--- SOURCE DATA ---
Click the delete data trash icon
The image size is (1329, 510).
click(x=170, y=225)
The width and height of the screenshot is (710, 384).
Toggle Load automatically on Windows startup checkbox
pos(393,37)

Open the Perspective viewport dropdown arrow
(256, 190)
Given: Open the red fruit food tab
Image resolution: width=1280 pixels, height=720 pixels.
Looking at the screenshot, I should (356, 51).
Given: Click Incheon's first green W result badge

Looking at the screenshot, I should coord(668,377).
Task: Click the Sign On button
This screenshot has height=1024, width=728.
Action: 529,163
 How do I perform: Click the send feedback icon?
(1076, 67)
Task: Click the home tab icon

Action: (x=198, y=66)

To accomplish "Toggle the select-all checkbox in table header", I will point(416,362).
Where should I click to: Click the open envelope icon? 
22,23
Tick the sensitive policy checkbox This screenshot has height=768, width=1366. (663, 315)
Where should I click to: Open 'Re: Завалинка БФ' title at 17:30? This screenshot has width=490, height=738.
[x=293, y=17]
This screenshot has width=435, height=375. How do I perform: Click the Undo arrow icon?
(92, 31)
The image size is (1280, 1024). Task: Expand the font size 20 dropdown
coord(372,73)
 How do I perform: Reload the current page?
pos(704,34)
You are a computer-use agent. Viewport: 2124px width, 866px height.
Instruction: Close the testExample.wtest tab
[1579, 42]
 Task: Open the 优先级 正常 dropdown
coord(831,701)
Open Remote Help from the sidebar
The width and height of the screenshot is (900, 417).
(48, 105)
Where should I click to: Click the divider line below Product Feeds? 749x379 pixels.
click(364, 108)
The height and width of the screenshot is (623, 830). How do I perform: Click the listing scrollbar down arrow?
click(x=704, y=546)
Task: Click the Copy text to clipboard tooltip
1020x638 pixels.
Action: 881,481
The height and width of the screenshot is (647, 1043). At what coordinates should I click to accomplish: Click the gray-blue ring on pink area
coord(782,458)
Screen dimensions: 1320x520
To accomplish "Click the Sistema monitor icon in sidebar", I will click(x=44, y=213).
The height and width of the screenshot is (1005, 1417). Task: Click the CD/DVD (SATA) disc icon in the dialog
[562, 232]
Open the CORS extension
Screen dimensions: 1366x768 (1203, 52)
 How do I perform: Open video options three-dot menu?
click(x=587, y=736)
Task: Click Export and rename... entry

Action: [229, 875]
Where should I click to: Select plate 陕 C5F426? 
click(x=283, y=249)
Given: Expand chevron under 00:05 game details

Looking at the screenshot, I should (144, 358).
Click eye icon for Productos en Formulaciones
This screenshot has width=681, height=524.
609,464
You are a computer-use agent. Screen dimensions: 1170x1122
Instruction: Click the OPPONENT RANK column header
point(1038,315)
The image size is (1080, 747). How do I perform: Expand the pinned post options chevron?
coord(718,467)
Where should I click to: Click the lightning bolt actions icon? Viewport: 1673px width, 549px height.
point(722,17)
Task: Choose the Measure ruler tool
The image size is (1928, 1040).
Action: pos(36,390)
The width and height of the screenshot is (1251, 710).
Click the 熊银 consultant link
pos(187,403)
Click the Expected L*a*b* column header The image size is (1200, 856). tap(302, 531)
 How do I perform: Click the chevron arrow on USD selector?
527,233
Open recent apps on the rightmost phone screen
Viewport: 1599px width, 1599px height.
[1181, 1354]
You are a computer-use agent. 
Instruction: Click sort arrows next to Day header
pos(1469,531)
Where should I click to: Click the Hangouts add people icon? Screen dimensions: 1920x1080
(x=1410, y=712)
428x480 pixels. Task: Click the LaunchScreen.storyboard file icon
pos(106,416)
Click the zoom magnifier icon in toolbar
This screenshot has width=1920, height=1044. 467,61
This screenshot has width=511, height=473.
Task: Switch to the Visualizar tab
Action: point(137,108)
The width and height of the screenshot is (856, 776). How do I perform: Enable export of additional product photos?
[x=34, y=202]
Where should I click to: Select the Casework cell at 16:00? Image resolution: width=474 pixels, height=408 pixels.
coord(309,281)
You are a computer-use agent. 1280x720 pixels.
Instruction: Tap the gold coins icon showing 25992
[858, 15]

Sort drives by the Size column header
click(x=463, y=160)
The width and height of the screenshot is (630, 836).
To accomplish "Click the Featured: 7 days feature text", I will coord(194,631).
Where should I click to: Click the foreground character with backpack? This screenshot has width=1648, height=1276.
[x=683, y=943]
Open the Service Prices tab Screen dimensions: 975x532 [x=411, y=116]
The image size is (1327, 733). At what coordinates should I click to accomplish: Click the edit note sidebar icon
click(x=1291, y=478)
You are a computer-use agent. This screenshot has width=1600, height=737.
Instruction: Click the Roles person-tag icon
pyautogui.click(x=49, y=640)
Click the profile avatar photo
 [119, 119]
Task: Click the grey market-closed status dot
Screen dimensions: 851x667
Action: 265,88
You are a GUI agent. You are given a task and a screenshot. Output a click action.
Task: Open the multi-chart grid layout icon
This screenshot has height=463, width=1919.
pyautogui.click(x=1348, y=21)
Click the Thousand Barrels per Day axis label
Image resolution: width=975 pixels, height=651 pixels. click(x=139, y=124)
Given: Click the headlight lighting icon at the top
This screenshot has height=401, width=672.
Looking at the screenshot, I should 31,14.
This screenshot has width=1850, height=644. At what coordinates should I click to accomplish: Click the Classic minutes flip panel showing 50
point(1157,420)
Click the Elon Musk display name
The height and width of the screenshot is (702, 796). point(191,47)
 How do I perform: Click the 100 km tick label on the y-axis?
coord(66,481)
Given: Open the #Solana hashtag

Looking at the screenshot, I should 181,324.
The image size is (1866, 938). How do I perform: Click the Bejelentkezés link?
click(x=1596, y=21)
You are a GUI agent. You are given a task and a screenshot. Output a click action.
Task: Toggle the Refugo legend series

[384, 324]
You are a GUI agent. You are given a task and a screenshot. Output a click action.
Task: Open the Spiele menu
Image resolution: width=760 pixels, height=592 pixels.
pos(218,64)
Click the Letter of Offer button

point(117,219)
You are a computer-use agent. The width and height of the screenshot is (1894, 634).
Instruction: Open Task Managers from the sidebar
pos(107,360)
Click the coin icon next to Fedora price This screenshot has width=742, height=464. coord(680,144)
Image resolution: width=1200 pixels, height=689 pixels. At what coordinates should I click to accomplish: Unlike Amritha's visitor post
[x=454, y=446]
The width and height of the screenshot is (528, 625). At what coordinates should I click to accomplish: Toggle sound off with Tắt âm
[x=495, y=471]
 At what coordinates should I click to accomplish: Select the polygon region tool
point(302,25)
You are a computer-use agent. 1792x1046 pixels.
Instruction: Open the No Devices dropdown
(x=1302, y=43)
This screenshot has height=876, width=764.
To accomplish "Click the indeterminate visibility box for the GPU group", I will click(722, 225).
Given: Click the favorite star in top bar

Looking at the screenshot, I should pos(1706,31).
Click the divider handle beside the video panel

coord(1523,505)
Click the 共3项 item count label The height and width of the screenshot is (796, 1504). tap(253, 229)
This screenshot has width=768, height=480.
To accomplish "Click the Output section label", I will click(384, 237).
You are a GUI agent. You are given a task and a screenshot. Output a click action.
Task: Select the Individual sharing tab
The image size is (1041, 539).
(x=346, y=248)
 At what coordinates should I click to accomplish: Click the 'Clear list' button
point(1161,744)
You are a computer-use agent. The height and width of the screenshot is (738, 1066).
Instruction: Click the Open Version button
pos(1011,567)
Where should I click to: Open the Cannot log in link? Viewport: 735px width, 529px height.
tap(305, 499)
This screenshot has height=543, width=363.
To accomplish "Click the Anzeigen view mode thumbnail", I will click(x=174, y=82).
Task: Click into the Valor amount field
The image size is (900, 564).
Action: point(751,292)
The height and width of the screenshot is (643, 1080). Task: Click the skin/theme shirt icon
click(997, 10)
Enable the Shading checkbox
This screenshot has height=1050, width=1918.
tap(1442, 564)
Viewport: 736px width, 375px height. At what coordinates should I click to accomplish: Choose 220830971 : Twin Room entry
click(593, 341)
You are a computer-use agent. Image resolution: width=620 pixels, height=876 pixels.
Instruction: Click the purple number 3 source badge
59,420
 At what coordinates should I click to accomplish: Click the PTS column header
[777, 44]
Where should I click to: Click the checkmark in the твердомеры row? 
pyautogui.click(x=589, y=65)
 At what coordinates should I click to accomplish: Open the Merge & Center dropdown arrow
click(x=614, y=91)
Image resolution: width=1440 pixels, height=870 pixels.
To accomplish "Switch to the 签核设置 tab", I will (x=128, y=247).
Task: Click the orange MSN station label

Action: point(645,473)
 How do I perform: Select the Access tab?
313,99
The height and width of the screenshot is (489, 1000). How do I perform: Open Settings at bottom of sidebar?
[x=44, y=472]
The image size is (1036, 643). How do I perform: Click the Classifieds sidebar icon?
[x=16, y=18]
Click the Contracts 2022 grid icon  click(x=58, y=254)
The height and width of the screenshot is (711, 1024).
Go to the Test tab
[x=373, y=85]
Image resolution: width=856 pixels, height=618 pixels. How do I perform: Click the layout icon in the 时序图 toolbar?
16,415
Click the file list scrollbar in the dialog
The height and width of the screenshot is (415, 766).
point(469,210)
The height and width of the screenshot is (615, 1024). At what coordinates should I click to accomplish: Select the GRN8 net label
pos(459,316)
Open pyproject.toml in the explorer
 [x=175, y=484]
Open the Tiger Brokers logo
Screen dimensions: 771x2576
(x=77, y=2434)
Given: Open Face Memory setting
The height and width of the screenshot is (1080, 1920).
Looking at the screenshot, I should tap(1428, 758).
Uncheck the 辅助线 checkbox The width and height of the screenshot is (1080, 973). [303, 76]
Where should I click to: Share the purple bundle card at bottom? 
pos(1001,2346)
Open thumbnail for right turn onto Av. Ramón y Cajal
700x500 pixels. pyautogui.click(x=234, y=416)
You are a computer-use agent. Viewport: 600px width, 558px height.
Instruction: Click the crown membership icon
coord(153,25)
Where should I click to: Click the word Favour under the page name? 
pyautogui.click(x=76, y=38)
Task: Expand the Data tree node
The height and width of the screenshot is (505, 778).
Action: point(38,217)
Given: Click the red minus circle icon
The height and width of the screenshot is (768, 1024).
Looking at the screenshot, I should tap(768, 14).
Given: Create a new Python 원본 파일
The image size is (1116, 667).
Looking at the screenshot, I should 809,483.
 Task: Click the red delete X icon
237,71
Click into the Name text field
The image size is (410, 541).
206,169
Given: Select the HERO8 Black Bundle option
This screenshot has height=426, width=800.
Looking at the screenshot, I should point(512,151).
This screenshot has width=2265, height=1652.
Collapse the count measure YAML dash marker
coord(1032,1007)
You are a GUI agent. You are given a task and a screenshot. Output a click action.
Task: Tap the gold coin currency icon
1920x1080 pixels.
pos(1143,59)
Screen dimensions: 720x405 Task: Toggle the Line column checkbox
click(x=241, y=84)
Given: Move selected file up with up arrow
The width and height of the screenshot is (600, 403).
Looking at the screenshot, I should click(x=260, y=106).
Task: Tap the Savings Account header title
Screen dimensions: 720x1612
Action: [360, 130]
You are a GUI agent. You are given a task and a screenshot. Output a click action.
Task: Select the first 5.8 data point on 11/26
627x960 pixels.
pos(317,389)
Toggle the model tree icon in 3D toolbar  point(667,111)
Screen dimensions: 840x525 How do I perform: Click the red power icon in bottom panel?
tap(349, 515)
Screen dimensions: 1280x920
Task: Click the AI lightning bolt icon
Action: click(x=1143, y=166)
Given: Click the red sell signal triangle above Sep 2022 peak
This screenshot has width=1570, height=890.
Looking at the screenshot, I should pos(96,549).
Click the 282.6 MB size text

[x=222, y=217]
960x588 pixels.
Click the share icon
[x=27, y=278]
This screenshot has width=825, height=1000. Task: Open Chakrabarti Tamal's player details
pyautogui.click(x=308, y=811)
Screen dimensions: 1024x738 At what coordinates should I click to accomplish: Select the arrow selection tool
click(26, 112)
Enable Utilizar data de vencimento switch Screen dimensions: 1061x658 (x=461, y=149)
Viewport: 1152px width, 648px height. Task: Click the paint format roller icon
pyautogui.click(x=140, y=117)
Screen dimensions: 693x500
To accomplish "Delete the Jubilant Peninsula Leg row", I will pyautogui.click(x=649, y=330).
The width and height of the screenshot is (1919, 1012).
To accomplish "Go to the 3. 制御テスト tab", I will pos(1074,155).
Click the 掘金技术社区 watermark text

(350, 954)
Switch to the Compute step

--- WHAT IS EXPECTED ---
Counting the line that contains "Screen dimensions: 693x500" as the first, copy exactly every line through the end of the records, and nothing else.

--- ANSWER AREA ---
Screen dimensions: 693x500
To accomplish "Delete the Jubilant Peninsula Leg row", I will pyautogui.click(x=649, y=330).
The width and height of the screenshot is (1919, 1012).
To accomplish "Go to the 3. 制御テスト tab", I will pos(1074,155).
Click the 掘金技术社区 watermark text

(350, 954)
Switch to the Compute step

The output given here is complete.